WHAT IS EXPECTED.
Using the entries that follow, count the lines containing the word "computer" and give that number by itself.

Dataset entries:

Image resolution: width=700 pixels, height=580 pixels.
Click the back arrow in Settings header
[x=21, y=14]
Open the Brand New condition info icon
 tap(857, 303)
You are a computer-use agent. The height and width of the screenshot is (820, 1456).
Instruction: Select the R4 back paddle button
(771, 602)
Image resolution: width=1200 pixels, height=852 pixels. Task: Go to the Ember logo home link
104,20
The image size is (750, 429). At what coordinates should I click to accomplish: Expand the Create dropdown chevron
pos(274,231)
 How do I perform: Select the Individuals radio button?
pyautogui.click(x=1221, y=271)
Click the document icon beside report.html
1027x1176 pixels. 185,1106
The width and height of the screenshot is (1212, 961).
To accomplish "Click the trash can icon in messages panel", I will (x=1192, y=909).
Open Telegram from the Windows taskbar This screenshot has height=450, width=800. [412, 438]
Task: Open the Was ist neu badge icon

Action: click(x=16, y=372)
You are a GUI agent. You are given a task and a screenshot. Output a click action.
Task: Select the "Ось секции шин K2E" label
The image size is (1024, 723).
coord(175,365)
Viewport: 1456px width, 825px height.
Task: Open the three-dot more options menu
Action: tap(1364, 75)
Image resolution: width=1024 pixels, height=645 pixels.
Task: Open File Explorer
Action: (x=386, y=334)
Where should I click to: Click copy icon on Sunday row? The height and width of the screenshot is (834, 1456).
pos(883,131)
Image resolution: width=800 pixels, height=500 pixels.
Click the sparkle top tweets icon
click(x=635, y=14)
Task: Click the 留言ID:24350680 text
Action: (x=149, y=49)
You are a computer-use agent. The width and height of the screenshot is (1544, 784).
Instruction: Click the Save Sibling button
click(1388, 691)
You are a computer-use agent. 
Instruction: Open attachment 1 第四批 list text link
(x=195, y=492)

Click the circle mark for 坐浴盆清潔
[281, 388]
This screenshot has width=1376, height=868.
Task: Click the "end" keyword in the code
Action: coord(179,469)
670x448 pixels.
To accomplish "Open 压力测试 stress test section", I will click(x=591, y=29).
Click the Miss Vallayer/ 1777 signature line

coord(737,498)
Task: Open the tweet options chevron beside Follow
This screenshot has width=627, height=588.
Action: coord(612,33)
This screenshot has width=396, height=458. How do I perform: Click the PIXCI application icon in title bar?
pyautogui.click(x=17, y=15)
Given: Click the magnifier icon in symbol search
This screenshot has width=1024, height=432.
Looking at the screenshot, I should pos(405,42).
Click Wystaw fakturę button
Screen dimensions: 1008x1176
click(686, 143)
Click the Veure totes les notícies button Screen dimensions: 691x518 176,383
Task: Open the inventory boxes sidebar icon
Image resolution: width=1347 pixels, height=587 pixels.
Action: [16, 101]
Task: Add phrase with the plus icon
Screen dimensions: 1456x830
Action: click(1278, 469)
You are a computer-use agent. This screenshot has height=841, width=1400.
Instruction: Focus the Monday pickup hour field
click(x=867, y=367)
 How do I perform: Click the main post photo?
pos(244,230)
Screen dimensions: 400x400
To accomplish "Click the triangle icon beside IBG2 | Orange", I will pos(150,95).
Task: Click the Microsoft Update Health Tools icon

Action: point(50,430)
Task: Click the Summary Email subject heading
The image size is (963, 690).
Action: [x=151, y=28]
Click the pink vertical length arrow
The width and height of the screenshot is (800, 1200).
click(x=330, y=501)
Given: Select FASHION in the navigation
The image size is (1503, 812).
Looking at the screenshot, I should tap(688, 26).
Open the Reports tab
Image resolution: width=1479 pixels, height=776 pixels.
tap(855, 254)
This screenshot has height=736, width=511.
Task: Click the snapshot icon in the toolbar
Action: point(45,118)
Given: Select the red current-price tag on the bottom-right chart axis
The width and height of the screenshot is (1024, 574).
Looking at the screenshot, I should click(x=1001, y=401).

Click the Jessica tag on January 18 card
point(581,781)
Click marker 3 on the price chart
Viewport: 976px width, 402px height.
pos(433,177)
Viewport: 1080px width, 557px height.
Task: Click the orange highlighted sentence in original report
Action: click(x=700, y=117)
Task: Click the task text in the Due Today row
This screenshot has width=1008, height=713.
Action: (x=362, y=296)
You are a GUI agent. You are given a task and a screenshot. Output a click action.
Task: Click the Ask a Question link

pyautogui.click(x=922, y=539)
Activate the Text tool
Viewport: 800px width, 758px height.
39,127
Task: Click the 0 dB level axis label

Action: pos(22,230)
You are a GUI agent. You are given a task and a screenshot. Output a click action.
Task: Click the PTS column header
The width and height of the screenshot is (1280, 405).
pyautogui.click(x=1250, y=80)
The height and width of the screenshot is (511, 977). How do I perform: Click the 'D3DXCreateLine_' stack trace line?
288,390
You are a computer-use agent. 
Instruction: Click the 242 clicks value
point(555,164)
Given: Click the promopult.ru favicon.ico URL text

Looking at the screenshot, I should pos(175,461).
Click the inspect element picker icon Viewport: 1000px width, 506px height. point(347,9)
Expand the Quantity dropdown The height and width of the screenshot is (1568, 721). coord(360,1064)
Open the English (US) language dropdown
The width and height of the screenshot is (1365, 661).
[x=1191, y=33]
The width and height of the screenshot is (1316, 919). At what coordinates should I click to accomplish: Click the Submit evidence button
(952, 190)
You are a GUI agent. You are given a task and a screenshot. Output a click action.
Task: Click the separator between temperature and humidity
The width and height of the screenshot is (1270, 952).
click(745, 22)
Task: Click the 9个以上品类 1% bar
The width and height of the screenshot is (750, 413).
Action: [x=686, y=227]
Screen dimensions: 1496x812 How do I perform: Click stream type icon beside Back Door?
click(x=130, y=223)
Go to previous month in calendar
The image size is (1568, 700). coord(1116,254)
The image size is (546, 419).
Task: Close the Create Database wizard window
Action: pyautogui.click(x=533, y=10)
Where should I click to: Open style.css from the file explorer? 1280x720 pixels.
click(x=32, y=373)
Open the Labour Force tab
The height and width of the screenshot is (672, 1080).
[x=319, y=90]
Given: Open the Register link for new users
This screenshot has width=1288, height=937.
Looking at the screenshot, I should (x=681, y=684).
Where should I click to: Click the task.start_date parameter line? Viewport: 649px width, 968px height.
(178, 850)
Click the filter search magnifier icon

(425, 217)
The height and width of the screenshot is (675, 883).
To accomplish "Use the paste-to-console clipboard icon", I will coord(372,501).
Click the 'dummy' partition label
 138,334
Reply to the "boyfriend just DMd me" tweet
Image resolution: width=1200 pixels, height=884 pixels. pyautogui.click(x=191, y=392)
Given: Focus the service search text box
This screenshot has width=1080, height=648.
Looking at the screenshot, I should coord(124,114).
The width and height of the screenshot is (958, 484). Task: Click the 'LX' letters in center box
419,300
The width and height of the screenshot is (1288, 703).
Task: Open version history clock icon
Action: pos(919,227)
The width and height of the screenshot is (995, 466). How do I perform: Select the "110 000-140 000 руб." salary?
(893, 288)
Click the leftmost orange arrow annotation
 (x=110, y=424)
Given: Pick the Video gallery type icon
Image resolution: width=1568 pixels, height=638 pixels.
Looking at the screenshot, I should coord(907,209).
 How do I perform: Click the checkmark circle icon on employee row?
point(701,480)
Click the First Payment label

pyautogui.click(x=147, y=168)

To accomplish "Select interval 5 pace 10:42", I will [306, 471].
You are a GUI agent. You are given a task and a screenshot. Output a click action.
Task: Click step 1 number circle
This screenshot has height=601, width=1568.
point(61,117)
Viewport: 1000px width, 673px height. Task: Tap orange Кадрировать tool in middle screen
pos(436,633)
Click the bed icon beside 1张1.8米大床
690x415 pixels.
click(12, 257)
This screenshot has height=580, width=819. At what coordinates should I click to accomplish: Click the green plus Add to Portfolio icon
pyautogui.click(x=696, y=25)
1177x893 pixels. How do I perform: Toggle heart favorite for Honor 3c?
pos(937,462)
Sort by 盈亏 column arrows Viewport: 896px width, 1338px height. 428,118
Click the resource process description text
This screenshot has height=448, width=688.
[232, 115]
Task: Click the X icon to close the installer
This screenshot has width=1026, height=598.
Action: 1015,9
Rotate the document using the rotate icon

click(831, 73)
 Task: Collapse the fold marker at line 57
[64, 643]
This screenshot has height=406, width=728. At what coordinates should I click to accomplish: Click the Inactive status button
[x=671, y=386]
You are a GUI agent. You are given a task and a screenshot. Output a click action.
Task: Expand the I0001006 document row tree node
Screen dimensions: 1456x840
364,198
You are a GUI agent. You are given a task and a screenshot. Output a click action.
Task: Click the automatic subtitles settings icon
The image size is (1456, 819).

ANSWER FOR THIS EXERCISE.
5